How is my take-home pay calculated?

Every time you go out to work, we liaise with your recruitment agency and get ready to pay you. We start by sending them an invoice for the work you carried out.


When this invoice is paid, the funds we receive are made up of five different parts:

  1. First, an agreed margin which we retain for our services;
  2. Certain employer’s outgoings, which we pay to the relevant government bodies;
  3. Holiday pay;
  4. Any expenses you claimed, which we set aside for now;
  5. Your gross salary, which we’ll come back to in a moment.

All five parts are included in the rate agreed with your agency for your services.

Funds from agency - Margin, employer's outgoings, holiday pay & expenses = Gross salary

We add your holiday pay to your gross salary (unless you have requested that we accrue your holiday pay) and then deduct income tax and Employee’s National Insurance (NI). The amount of tax you pay depends on your tax code.

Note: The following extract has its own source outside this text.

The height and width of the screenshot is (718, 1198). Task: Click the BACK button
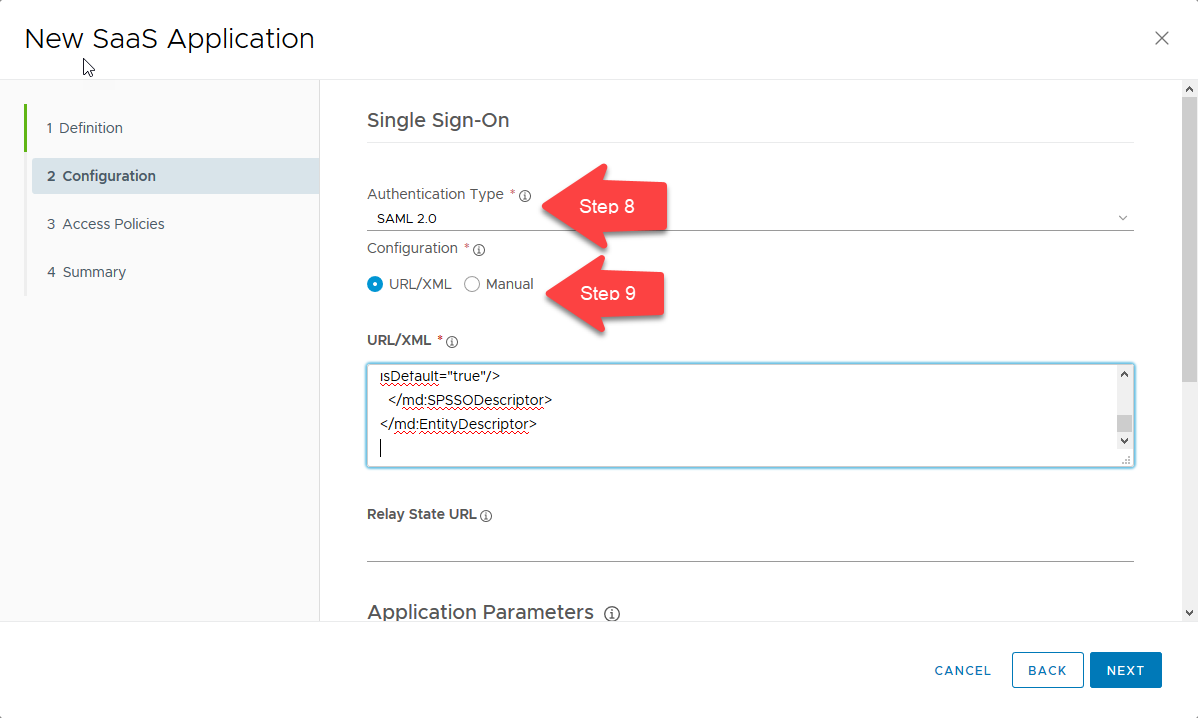tap(1047, 670)
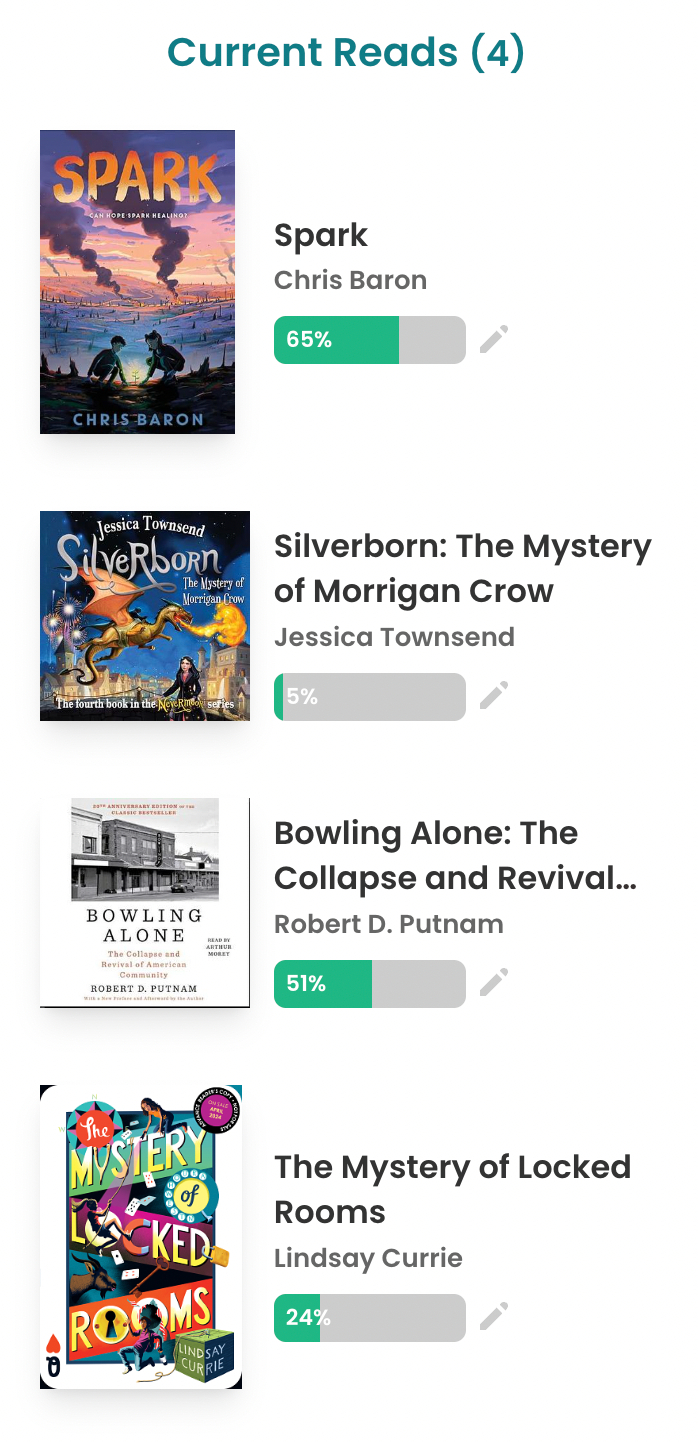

This leaves us with your net salary.


If you’re a member of our pension scheme, we’ll deduct your employee contributions from your net salary. In most cases, this leaves us with your take-home pay.

However, if you claimed any expenses, the amount that lands in your bank account includes your expenses too.


As you can see, you don’t pay income tax or National Insurance on your expenses. Claiming expenses increases the portion of your pay that is free from these deductions.